Playing with Phyllis Mouse and a Calico Critters' cottage. Phyllis is wearing Juniper's boots. Amelia is exactly two and a half. I don't want to forget what this time is like. How she can take Phyllis out of her high chair and put her back in twenty times, and I'm fascinated. How she's starting to talk in pretend voices, especially the floaty, high, very sweet voice, with a lisp (that's not pretend), doing dialogue for her animals and objects, sometimes so softly I can't hear what she's saying. How she can keep herself occupied now for long stretches with the smallest of things, without needing anyone else's attention. How she loves her routines, and talks about the things she regularly does when she's not doing them (for instance, talking at length about going to the museum when she's taking a bath). How amazing her memory is, and her eye; encountering any new thing that reminds her of something she already knows makes her exclaim it with delight. How sweet she is, putting her animals to bed under pieces of Kleenex, with blocks for pillows, kissing their noses and saying, "Good night, I love you, sweet dreams." Oh, oh. I love you, girl. I love you so much.
I just finished a hilarious book: Love, Nina: A Nanny Writes Home by Nina Stibbe. My gosh. I laughed out loud while reading the dialogue so many times I lost track. So deadpan. No plot. Lots of swearing (be warned!). Totally prosaic details of everyday life. I loved it. Now reading The Swan Thieves, which my mom gave me for my birthday. I didn't read any of the reviews or blurbs or even the back cover (sometimes I just like to read from cover to cover without knowing even one word of the summary, so I have no expectations), so I can't really tell you about it yet, but I'm 165 pages in. It's a little dark, and a little slow, but I'm sticking with it. Have you read it? I do love nanny novels. I've read several: The Country Life (super weird, I loved it), The Diary of an American Au Pair (terrible title — apparently the original title was Do Try to Speak as We Do, which I think is waaaaay, better, personally; however, I loved this book and have read it several times), The Nanny Diaries (not so much, kind of depressing). Wait, what other nanny novels are there? I feel like I've read others I just can't remember. I love the genre.
Dearest Ginny and Grace are having a stitch-along for My Sweetiepie sampler! Please join them if you want to stitch along and post progress photos on Flickr and Instagram. I actually got a little teary-eyed last night when I read Ginny's post and the sweet comments, and then read some sweet emails I received after people started getting their kits in the mail. I can't even really explain why, just so many things. I always feel like crying after I put something new out there and someone says something nice about it. Thank you, ladies. You made my day, truly. Xoxo
Don't you just love this picture of Joni Mitchell at her house in Laurel Canyon (1970)?

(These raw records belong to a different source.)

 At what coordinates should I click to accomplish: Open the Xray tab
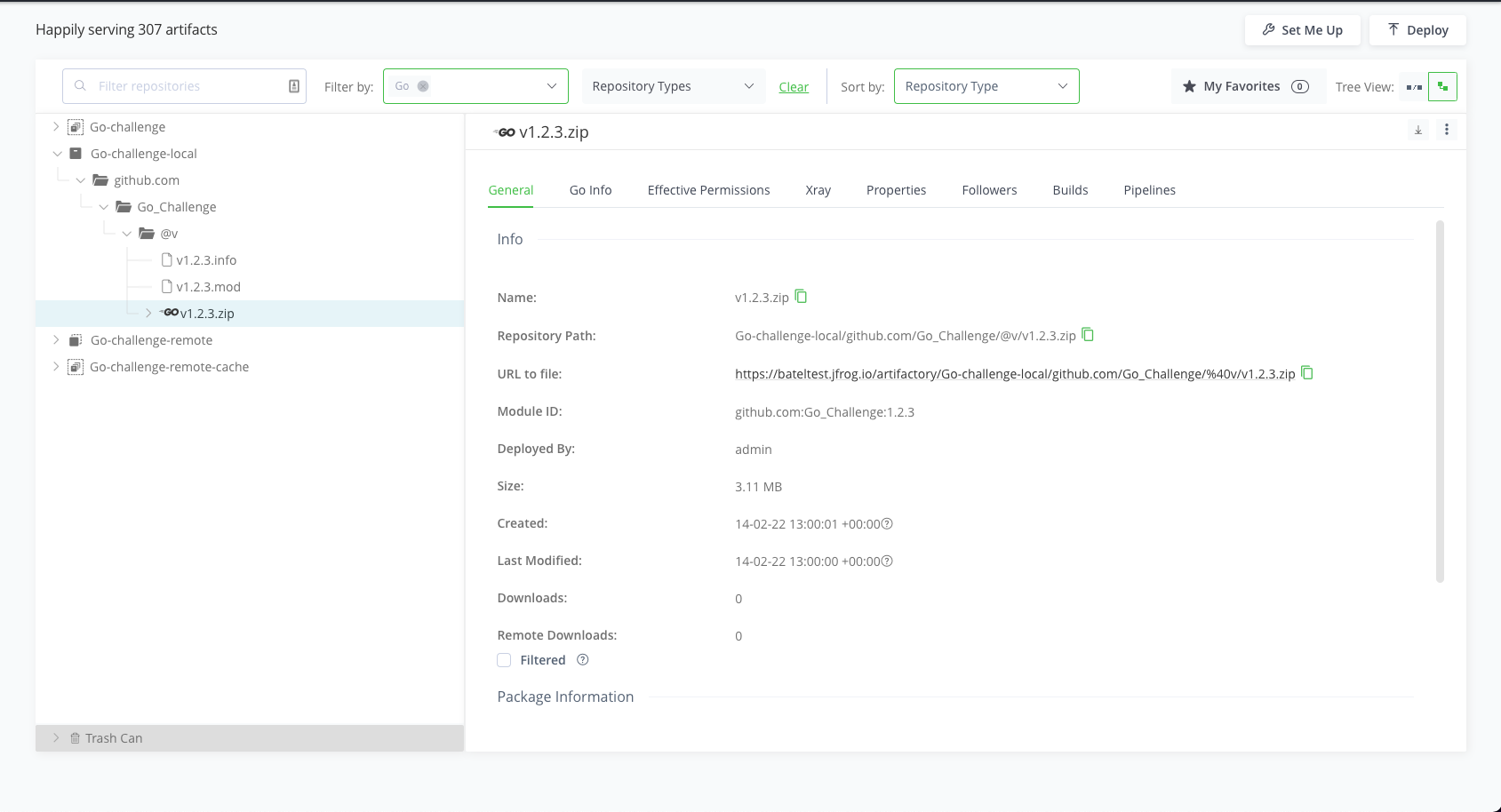(818, 190)
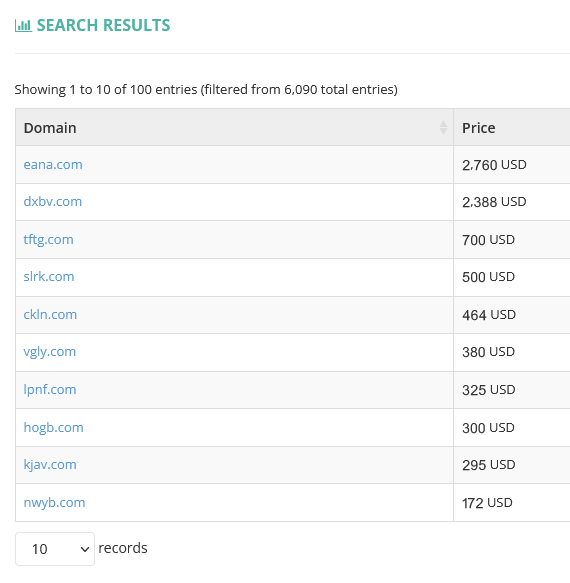
Task: Open the nwyb.com domain link
Action: (54, 503)
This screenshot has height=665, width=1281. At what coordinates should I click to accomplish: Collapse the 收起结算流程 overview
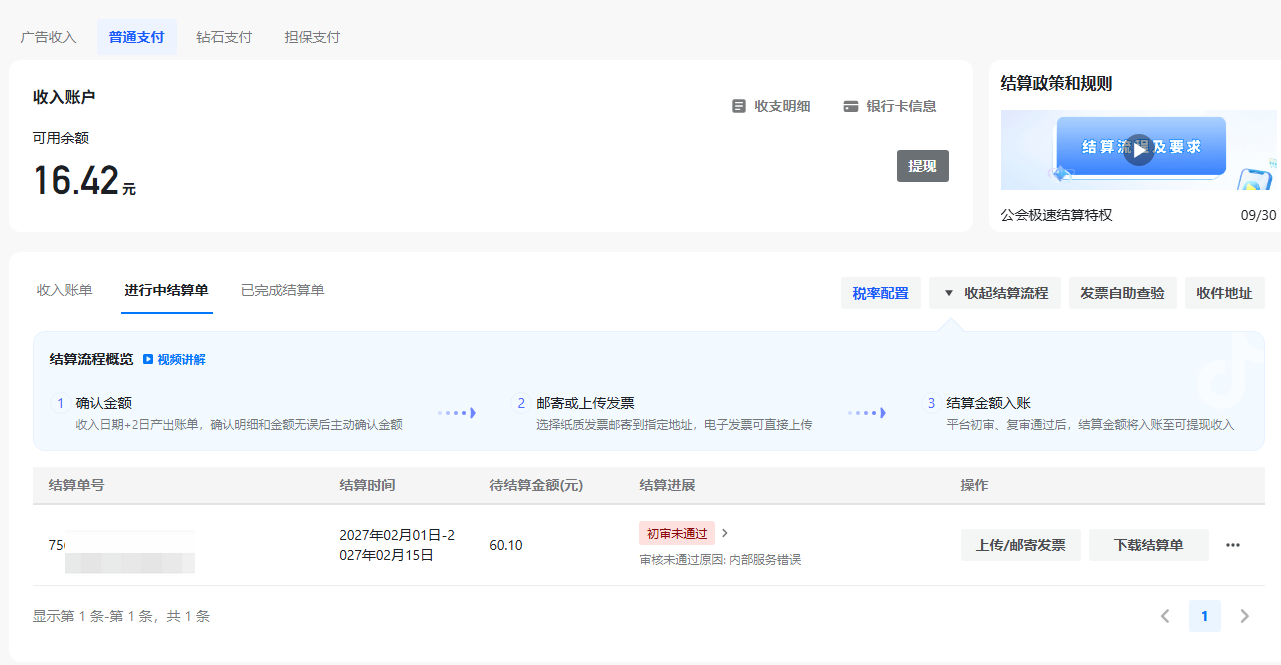click(994, 293)
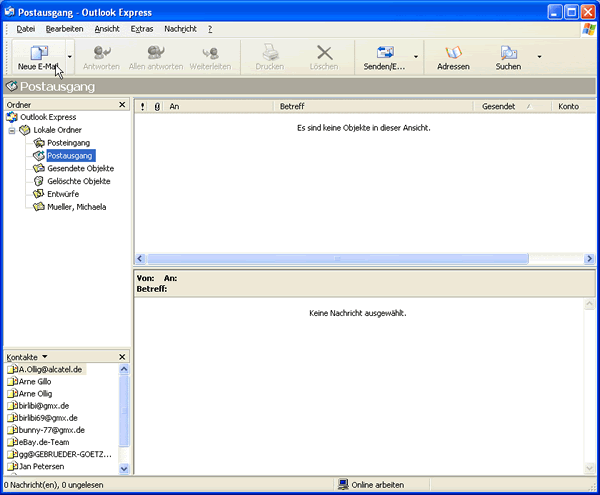This screenshot has width=600, height=495.
Task: Open the Gesendete Objekte folder
Action: [x=78, y=168]
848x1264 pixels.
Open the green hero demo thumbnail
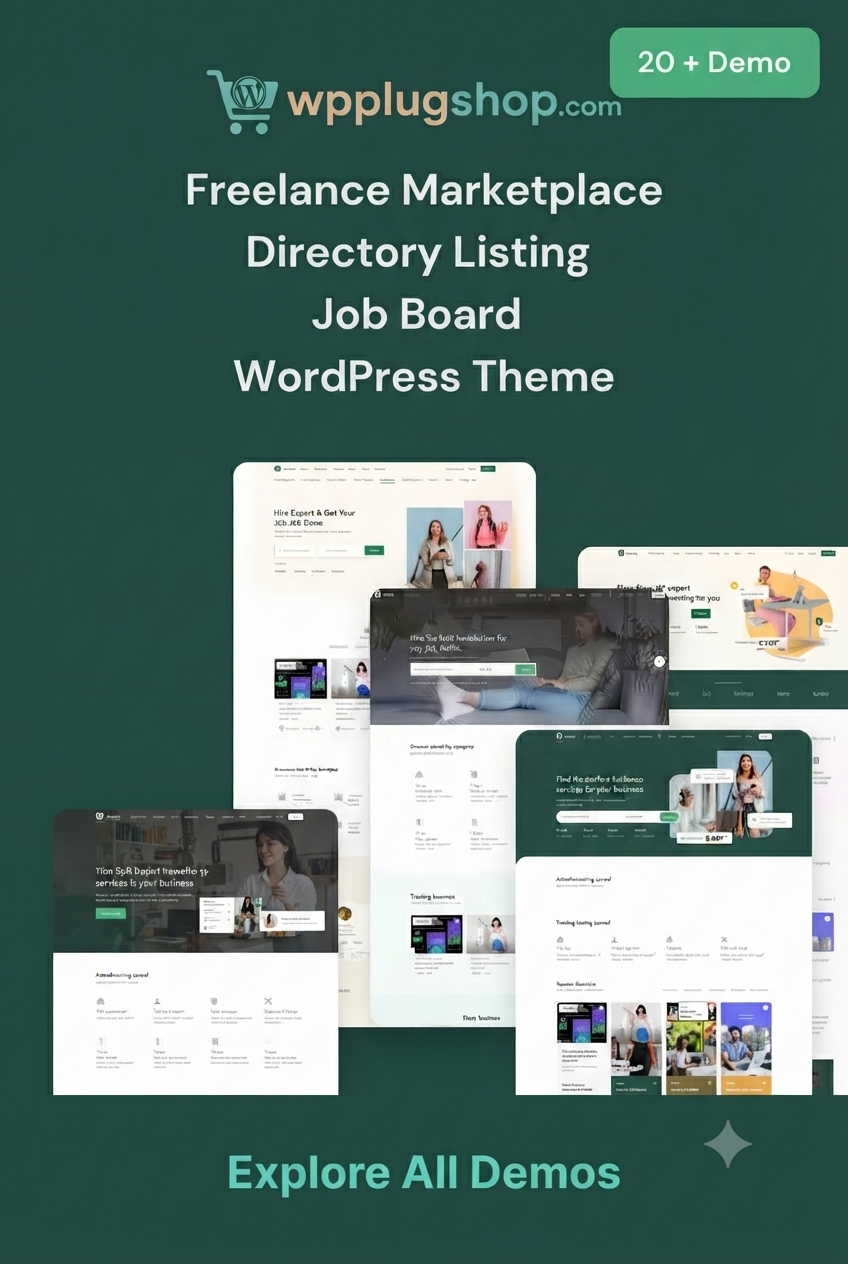[663, 912]
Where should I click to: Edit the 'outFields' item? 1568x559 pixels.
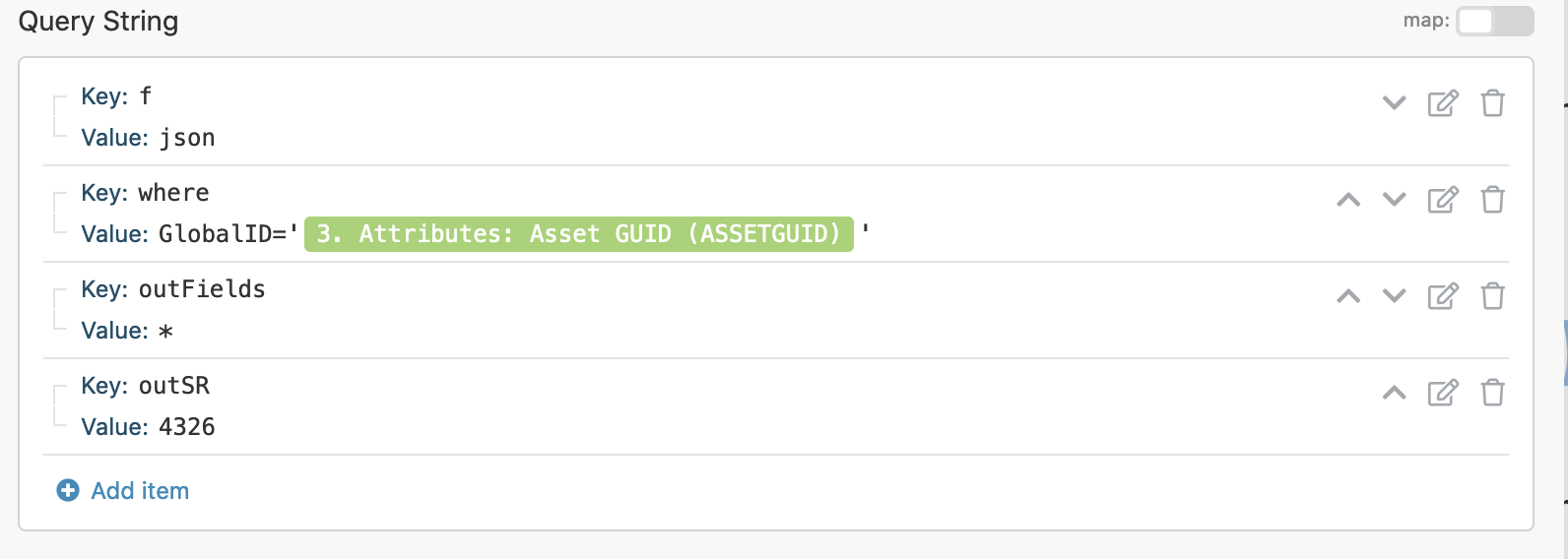1442,296
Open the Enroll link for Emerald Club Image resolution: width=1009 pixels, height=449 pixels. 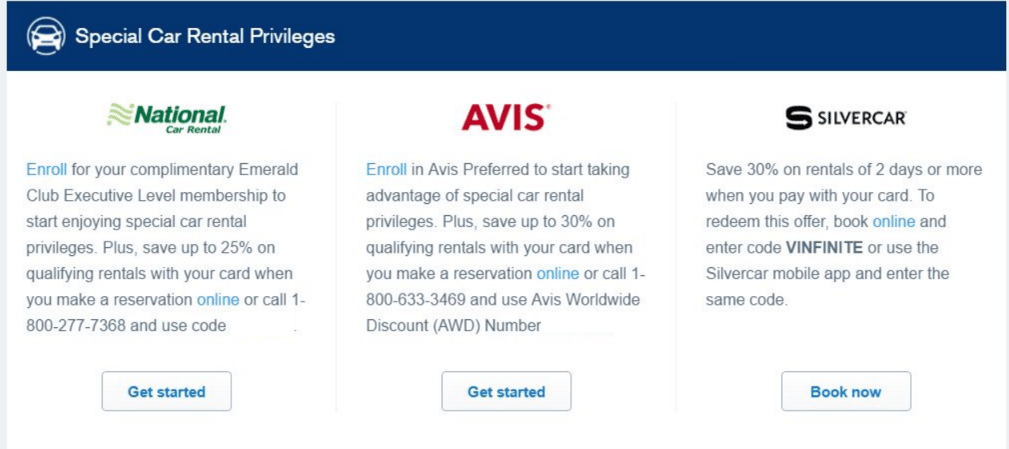click(46, 170)
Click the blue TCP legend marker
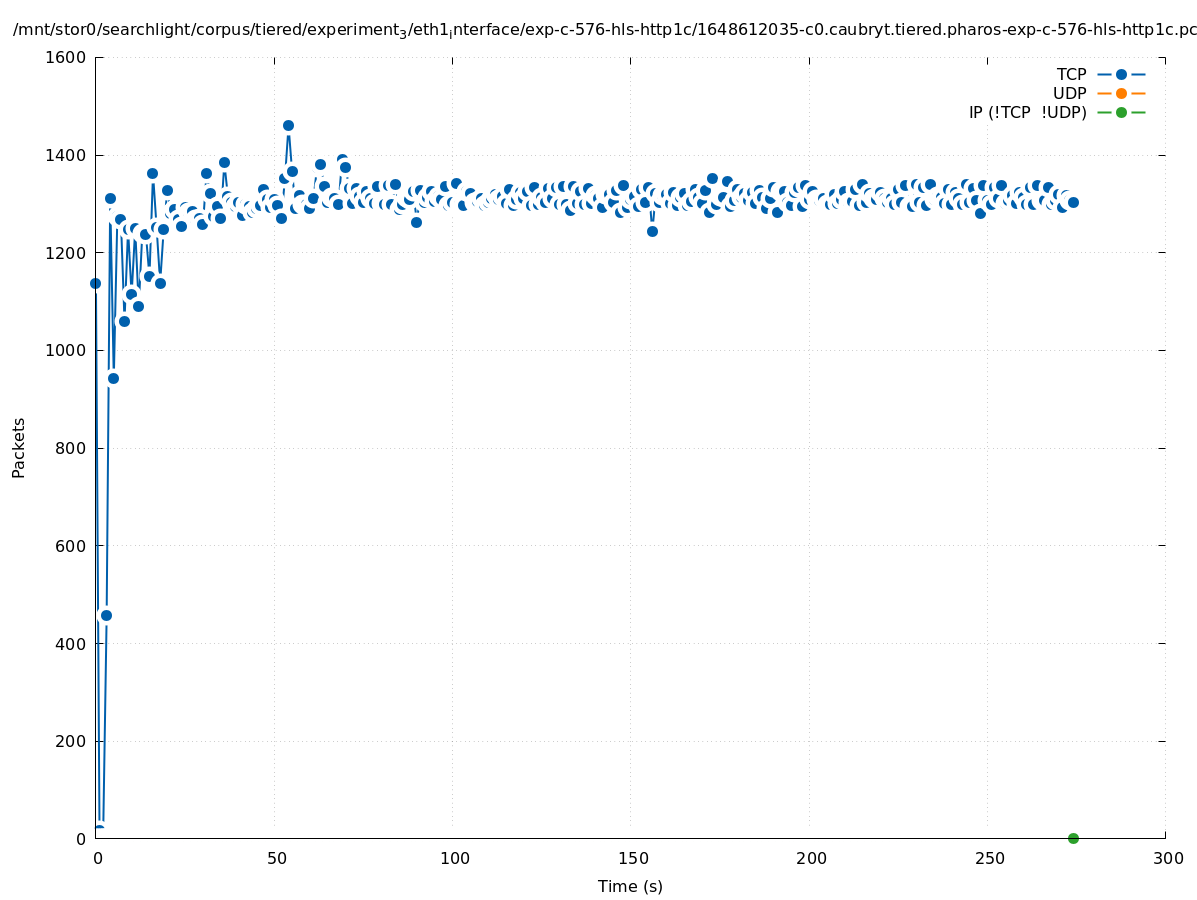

"At night it was quiet except for cats and mockingbirds. It had a smell of eucalyptus, and in the spring, which was the rainy season then, a lot of wildflowers would spring up."
— J.M.
Photo (by Henry Diltz) from an article in last month's Vanity Fair, the only magazine I seem to read every month, my grocery-store guilty pleasure, along with Harry's chocolate pudding and already-cut-up cantaloupe. I've been dabbing the house with eucalyptus oil every other day now and listening to Blue.